*** Opening of RECORDS FOR THIS EXERCISE ***
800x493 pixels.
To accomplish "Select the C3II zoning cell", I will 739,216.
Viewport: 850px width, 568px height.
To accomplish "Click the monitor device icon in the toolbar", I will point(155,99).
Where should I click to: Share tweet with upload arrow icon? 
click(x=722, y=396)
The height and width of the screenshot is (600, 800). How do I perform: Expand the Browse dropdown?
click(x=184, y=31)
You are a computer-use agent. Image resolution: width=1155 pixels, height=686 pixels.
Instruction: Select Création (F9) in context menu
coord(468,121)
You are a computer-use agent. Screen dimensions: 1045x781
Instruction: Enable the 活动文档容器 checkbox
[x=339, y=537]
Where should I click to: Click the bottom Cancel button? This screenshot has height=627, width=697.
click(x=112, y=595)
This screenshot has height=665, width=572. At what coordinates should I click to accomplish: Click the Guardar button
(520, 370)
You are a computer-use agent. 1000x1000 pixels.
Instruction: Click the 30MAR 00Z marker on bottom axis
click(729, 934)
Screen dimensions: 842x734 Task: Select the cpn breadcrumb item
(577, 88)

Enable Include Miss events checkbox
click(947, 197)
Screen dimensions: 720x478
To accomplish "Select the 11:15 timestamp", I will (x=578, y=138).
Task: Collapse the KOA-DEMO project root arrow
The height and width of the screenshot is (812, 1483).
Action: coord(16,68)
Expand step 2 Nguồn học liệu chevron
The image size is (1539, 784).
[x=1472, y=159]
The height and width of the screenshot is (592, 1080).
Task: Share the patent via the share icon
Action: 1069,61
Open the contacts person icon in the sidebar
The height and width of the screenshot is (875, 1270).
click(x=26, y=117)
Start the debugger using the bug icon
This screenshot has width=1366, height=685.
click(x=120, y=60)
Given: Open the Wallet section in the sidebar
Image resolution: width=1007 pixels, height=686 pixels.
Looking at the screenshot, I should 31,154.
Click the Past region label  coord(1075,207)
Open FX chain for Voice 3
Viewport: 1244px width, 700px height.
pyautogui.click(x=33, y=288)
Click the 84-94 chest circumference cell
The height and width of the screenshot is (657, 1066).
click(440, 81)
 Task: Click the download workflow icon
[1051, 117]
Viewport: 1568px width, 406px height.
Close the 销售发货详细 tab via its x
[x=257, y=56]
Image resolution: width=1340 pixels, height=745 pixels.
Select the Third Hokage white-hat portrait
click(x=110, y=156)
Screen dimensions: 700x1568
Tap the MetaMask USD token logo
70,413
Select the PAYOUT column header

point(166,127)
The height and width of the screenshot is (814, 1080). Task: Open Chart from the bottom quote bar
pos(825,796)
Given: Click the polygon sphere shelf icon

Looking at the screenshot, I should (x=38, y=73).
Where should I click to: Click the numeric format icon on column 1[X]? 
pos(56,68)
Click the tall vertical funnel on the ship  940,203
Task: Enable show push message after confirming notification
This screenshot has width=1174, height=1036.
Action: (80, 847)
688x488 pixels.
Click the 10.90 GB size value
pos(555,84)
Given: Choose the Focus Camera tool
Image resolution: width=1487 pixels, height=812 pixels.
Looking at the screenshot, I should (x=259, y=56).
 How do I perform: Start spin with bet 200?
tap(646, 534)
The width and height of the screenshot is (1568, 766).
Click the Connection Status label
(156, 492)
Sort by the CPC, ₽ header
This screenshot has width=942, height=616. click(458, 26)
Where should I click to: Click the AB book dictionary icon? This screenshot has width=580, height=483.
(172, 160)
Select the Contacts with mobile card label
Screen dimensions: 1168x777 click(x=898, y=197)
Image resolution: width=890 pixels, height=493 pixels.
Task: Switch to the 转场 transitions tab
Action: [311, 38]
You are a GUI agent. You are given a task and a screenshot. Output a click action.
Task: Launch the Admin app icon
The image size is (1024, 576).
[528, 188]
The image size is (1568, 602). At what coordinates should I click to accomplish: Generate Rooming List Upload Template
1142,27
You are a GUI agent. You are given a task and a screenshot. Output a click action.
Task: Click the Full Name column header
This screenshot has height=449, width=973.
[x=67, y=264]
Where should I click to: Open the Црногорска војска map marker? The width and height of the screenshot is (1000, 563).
*** Close of RECORDS FOR THIS EXERCISE ***
Nothing may be omitted. Restate all of the entries exactly.

800x493 pixels.
To accomplish "Select the C3II zoning cell", I will 739,216.
Viewport: 850px width, 568px height.
To accomplish "Click the monitor device icon in the toolbar", I will point(155,99).
Where should I click to: Share tweet with upload arrow icon? 
click(x=722, y=396)
The height and width of the screenshot is (600, 800). How do I perform: Expand the Browse dropdown?
click(x=184, y=31)
You are a computer-use agent. Image resolution: width=1155 pixels, height=686 pixels.
Instruction: Select Création (F9) in context menu
coord(468,121)
You are a computer-use agent. Screen dimensions: 1045x781
Instruction: Enable the 活动文档容器 checkbox
[x=339, y=537]
Where should I click to: Click the bottom Cancel button? This screenshot has height=627, width=697.
click(x=112, y=595)
This screenshot has height=665, width=572. At what coordinates should I click to accomplish: Click the Guardar button
(520, 370)
You are a computer-use agent. 1000x1000 pixels.
Instruction: Click the 30MAR 00Z marker on bottom axis
click(729, 934)
Screen dimensions: 842x734 Task: Select the cpn breadcrumb item
(577, 88)

Enable Include Miss events checkbox
click(947, 197)
Screen dimensions: 720x478
To accomplish "Select the 11:15 timestamp", I will (x=578, y=138).
Task: Collapse the KOA-DEMO project root arrow
The height and width of the screenshot is (812, 1483).
Action: coord(16,68)
Expand step 2 Nguồn học liệu chevron
The image size is (1539, 784).
[x=1472, y=159]
The height and width of the screenshot is (592, 1080).
Task: Share the patent via the share icon
Action: 1069,61
Open the contacts person icon in the sidebar
The height and width of the screenshot is (875, 1270).
click(x=26, y=117)
Start the debugger using the bug icon
This screenshot has width=1366, height=685.
click(x=120, y=60)
Given: Open the Wallet section in the sidebar
Image resolution: width=1007 pixels, height=686 pixels.
Looking at the screenshot, I should 31,154.
Click the Past region label  coord(1075,207)
Open FX chain for Voice 3
Viewport: 1244px width, 700px height.
pyautogui.click(x=33, y=288)
Click the 84-94 chest circumference cell
The height and width of the screenshot is (657, 1066).
click(440, 81)
 Task: Click the download workflow icon
[1051, 117]
Viewport: 1568px width, 406px height.
Close the 销售发货详细 tab via its x
[x=257, y=56]
Image resolution: width=1340 pixels, height=745 pixels.
Select the Third Hokage white-hat portrait
click(x=110, y=156)
Screen dimensions: 700x1568
Tap the MetaMask USD token logo
70,413
Select the PAYOUT column header

point(166,127)
The height and width of the screenshot is (814, 1080). Task: Open Chart from the bottom quote bar
pos(825,796)
Given: Click the polygon sphere shelf icon

Looking at the screenshot, I should (x=38, y=73).
Where should I click to: Click the numeric format icon on column 1[X]? 
pos(56,68)
Click the tall vertical funnel on the ship  940,203
Task: Enable show push message after confirming notification
This screenshot has width=1174, height=1036.
Action: (80, 847)
688x488 pixels.
Click the 10.90 GB size value
pos(555,84)
Given: Choose the Focus Camera tool
Image resolution: width=1487 pixels, height=812 pixels.
Looking at the screenshot, I should (x=259, y=56).
 How do I perform: Start spin with bet 200?
tap(646, 534)
The width and height of the screenshot is (1568, 766).
Click the Connection Status label
(156, 492)
Sort by the CPC, ₽ header
This screenshot has width=942, height=616. click(458, 26)
Where should I click to: Click the AB book dictionary icon? This screenshot has width=580, height=483.
(172, 160)
Select the Contacts with mobile card label
Screen dimensions: 1168x777 click(x=898, y=197)
Image resolution: width=890 pixels, height=493 pixels.
Task: Switch to the 转场 transitions tab
Action: [311, 38]
You are a GUI agent. You are given a task and a screenshot. Output a click action.
Task: Launch the Admin app icon
The image size is (1024, 576).
[528, 188]
The image size is (1568, 602). At what coordinates should I click to accomplish: Generate Rooming List Upload Template
1142,27
You are a GUI agent. You are given a task and a screenshot. Output a click action.
Task: Click the Full Name column header
This screenshot has height=449, width=973.
[x=67, y=264]
Where should I click to: Open the Црногорска војска map marker? The width and height of the screenshot is (1000, 563).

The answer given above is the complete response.